I got a call today from my flight school and they told me that my normal instructor, Jimmy, was stuck in New York because of bad weather (commercial flight). So they told me that they assigned me Bill, who was to be my original instructor before all the craziness with him not being checked out in a Cessna 152 (hilarity!).
Well at this point I'm not all that excited about getting a lesson from an instructor that I'm not familiar with, but the syllabus is pretty rigid and each flight follows the syllabus, so I figured it would be OK. Also, the weather was warm and winds were calm.
Our objectives were emergency procedures, such as engine failure / fire, and electrical fire. We spent about 45 minutes on picking places to land (we're in farm country so it's not all that hard) and setting up for landing in Farmer Lundquist's bean field. Also, on takeoff he said "oops your engine just seized up, pick a landing spot NOW", and luckily, I was able to pick a nice smooth landfill (covered up) just past the end of the runway.

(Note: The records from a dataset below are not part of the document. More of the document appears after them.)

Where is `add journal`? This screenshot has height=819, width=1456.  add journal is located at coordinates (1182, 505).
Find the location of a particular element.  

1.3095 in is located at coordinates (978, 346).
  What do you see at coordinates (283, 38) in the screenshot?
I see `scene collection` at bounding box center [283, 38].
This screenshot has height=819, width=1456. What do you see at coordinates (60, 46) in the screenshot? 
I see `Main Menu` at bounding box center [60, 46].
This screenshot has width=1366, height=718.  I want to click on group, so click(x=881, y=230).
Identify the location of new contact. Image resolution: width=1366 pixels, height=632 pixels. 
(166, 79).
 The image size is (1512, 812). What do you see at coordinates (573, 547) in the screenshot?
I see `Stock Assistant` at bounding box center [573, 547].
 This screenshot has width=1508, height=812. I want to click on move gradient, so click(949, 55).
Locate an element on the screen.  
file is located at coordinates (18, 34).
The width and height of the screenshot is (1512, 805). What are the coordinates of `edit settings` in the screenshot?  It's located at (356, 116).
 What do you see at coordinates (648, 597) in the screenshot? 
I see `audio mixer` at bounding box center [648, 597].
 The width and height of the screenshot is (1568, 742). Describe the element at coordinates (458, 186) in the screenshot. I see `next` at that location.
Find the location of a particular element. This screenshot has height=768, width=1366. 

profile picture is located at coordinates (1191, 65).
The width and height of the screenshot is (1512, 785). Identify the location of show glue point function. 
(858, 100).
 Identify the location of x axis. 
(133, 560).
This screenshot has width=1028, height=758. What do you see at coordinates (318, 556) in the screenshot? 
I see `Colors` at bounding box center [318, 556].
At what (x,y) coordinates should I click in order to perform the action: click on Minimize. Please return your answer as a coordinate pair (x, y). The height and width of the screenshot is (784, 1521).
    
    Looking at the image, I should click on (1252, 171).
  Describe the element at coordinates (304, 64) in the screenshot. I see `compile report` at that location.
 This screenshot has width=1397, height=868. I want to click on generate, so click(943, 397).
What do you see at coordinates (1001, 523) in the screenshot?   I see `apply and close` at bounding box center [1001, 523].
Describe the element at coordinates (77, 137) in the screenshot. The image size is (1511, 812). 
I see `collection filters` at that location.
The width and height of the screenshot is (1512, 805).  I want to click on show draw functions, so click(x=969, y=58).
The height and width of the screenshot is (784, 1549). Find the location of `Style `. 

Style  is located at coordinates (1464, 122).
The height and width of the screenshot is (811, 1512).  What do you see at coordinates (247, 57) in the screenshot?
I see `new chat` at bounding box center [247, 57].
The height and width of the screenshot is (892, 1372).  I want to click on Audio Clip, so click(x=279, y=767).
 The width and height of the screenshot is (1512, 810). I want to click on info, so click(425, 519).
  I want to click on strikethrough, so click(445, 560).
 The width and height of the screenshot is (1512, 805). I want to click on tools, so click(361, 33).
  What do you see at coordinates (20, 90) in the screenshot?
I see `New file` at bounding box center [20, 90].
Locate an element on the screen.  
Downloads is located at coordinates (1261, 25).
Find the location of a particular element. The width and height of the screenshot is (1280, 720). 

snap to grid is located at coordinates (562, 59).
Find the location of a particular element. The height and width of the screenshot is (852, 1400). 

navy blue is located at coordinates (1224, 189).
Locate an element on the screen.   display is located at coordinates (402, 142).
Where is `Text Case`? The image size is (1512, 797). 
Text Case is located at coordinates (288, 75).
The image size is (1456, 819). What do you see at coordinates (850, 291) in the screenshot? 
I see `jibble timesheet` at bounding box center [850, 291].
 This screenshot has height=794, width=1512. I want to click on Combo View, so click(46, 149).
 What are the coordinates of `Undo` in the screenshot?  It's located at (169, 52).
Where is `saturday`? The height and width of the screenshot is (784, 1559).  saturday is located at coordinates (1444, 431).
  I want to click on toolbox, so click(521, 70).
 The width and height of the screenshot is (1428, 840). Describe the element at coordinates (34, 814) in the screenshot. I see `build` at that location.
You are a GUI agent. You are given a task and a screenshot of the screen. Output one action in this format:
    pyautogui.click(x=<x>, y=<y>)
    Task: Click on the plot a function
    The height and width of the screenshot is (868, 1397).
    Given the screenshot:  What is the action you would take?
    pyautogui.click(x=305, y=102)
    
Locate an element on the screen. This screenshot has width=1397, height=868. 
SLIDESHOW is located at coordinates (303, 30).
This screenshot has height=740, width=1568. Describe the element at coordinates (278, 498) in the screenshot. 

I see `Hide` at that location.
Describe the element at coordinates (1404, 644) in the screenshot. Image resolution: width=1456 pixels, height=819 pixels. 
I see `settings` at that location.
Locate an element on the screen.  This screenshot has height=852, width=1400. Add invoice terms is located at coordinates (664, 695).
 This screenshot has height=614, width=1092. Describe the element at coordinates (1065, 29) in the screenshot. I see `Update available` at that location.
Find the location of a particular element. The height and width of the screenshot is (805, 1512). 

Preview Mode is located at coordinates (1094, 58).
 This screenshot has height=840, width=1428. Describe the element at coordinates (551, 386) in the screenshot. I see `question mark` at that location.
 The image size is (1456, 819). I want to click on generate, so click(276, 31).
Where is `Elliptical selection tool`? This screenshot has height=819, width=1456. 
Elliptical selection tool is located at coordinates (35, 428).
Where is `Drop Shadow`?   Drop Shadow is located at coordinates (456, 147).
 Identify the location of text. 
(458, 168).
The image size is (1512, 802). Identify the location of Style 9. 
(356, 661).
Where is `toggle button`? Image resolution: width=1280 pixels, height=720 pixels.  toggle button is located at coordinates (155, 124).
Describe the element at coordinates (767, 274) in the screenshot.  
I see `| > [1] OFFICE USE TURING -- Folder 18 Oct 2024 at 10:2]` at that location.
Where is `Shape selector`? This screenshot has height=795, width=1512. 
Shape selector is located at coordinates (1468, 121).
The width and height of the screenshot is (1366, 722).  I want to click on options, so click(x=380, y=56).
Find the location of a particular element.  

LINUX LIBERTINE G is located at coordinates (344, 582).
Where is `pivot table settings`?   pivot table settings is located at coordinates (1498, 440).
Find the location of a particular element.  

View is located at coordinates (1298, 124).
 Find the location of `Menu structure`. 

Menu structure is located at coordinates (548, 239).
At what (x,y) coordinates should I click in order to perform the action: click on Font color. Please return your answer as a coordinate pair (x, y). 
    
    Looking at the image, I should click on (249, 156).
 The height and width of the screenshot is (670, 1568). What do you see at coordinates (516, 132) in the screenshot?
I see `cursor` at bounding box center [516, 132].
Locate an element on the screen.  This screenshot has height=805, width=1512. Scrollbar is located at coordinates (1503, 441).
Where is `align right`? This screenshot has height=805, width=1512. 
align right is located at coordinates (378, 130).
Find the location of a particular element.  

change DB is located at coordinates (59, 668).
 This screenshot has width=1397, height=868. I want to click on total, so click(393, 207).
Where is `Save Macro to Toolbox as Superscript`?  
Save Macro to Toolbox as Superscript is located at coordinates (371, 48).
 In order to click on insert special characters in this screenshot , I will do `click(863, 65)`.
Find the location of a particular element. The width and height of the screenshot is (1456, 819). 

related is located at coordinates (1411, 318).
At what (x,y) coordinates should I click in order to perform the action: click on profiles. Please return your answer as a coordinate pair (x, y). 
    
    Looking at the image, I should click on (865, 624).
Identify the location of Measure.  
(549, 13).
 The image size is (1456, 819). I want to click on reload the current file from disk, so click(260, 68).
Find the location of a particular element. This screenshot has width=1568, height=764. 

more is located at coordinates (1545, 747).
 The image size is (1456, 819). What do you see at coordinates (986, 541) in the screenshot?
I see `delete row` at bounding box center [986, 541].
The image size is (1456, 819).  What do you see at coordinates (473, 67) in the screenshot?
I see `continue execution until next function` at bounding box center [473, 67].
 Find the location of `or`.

The other emergencies are pretty straightforward, remembering to fly the plane first, then go through the checklist for the particular problem.
Then we got to do three landings. The first landing I did not flare enough and we hit pretty hard. I don't know what the C152 gear struts are made of but it is stern stuff. So, we took off again and this time I tried to concentrate on the flare and the rudder, and keeping the damned nose off the ground a bit (nosewheel shimmy). Flare was a bit flat but the landing was nice and straight. We hit quite a bit softer than the first one, so I was pretty much feeling good.
And now I'll tell you about the perfect landing I spoiled. I flew a good pattern, got the plane set up for landing, executed a workable forward slip-to-land without Bill's help, and was just crossing the numbers when my brain went "you're not going to make it!" so I goosed the throttle. Bill goes "no don't do that!" and took the controls for a second to re-establish the glide slope, and then I put it down in a fairly smooth landing that was a bit fast, but otherwise decent.
I guess in the grand scheme, I'd rather err on the side of throttle and have to go around or use a bit more runway, than not be sure and hit the ground in front of the runway. But of course, practice will help my confidence and my ability to judge my glide slope better.
Having Bill pinch hit for Jimmy wasn't a big deal, but I'll be happy with Jimmy back as my instructor.